En écologie sociale, comme en écologie naturelle, la spontanéité « est fonction de la diversité et de la complexité. » (p.44). De même que la complexité de la nature rend dérisoire la prétention humaine à la contrôler, la complexité de l’histoire rend vaine la prétention à la souveraineté humaine. En effet, « si la nature est aveugle, la société l’est aussi dans la présomption de se connaître elle-même complètement, que ce soit sous la forme des sciences humaines, de la théorie sociale, de l’analyse des systèmes. » (p. 44).

C’est donc la spontanéité, « l’impulsion et l’auto-détermination populaires » (p. 45) qui sont à l’œuvre dans tout changement social. L’intervention d’avant-gardes qui prétendent diriger le mouvement conduit nécessairement à leur échec. La Révolution Russe en est l’exemple le plus révélateur : « les chefs dont les volontés supplantent les mouvements spontanés du peuple se révèlent en général les pires ennemis du changement social et, notamment de la révolution sociale. » (p.45).

Construire une société débarrassée de toute forme de rapports hiérarchiques ne peut se faire que par une démarche d’auto-organisation, libérée de toute division entre des chefs éclairés et une base exécutante.

La science et la technique

L’écologie sociale vise un bouleversement total des nos relations à la nature et à la société. Si l’on veut échapper à « une apocalypse qui mettrait un terme au bail de l’humanité sur la planète » (p. 16), il n’y a pas d’autre issue que de mettre en œuvre des changements révolutionnaires qui s’appuieraient sur l’entraide et sur des technologies nouvelles. Il ne s’agit pas de prôner un retour au passé et de rejeter la science et la technologie. L’aliénation, la concurrence, la déshumanisation produites pas la technologie ne doivent pas masquer ce qu’il y a en elle de récupérable. Il s’agit donc d’identifier les technologies qui permettraient d’éviter de poursuivre la pollution de la terre.

L’agriculture

Alors que l’agriculture industrielle appauvrit la diversité, il est nécessaire d’ajuster les pratiques agricoles, les zones urbaines et les technologies avec les conditions naturelles d’une région et de ses écosystèmes de façon à parvenir à un nouvel équilibre.
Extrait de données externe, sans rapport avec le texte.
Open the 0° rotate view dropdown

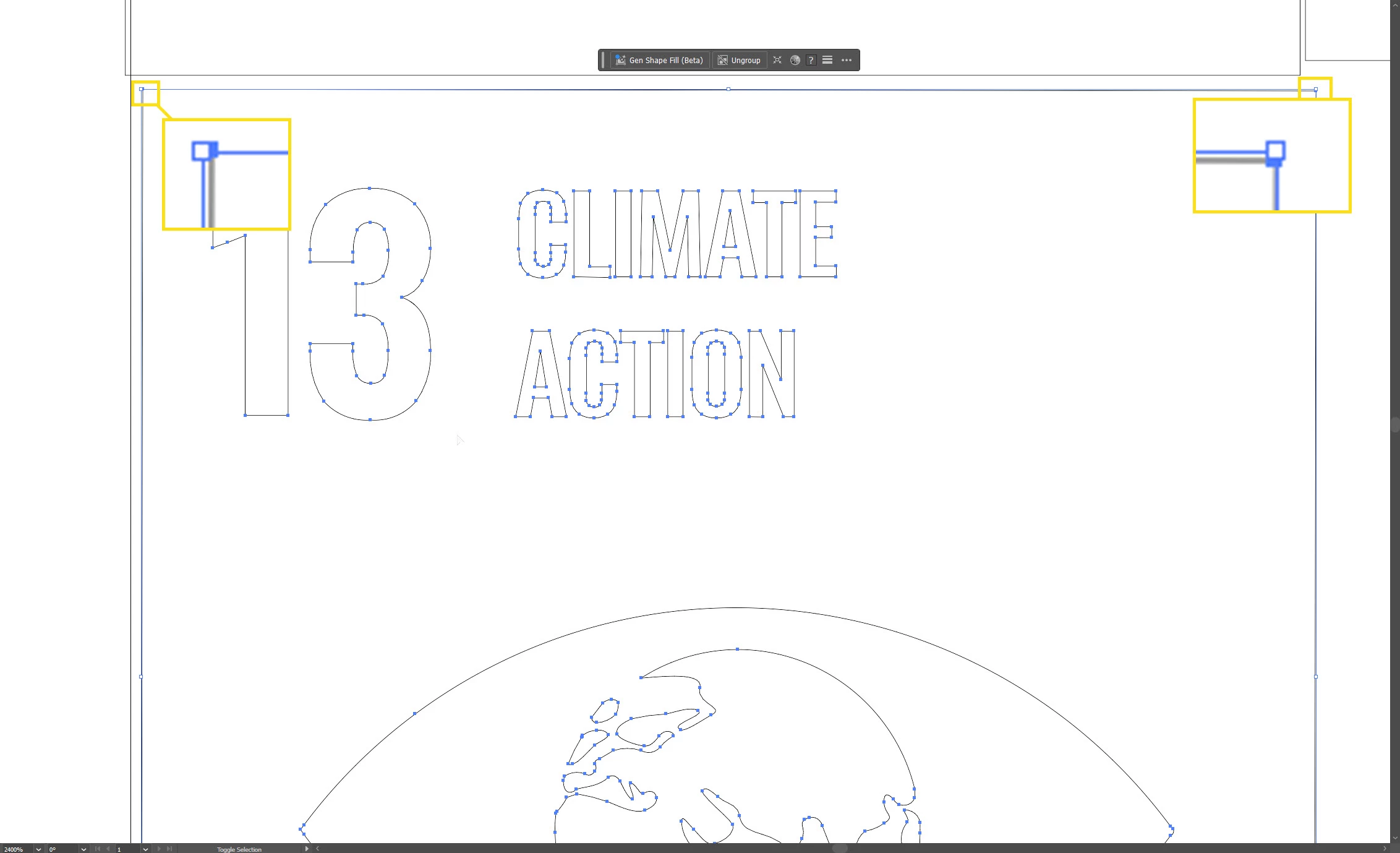(x=83, y=849)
Une décentralisation de l’agriculture « permettrait de cultiver la terre comme s’il s’agissait d’un jardin dont une faune et une flore diversifiées maintiendrait l’équilibre. » (p.51)

La ville et la campagne

La division internationale du travail, uniformisé selon les critères de la grande industrie a transformé « des continents entiers en d’immenses usines fumantes et les villes en supermarchés où tout n’est que tape-à-l’œil et matières plastiques. (...) Dans cet univers urbain de masse, l’expérience humaine elle-même devient grossière et élémentaire. » (p.52). Pour reconstruire une expérience humaine riche en diversité, il faut décentraliser les villes sous la forme de communautés de taille moyenne qui permettraient d’établir un nouvel équilibre entre la ville et la campagne.

Les rapports sociaux

Il est nécessaire de « créer une nouvelle sphère publique. » (p.52). Pour cela, la taille des communautés doit permettre l’exercice de la démocratie directe de sorte que la vie soit contrôlable par tous. De même nous devons créer de nouveaux styles de travail rendant « le labeur humain créatif et ludique. » (p.52).

Ces rapports sociaux feront émerger ce que Bookchin nomme une nouvelle sensibilité écologique. Il s’agit de développer une conscience et une sensibilité qui vont au-delà de ce que l’on entend habituellement par ces mots : elle implique « une perception vive des liens qui unissent les choses et une vision créatrice du possible… Cette conscience et cette sensibilité nouvelles ne peuvent pas être uniquement poétiques ; elles doivent aussi être scientifiques. De fait, à un certain niveau de notre conscience, celle-ci ne peut plus être ni poésie, ni science, mais, allant au-delà de l’une et de l’autre vers un nouveau domaine de la théorie et de la pratique, elle doit inventer l’art de nourrir rêve et raison, logique et imagination, vision créatrice et technique. » (p. 18).

L’écologie sociale refuse de se soumettre à un réalisme qui ne verrait d’autre horizon que l’état de choses existant : « nous ne pouvons plus nous permettre de négliger la pensée utopique. » (p.53).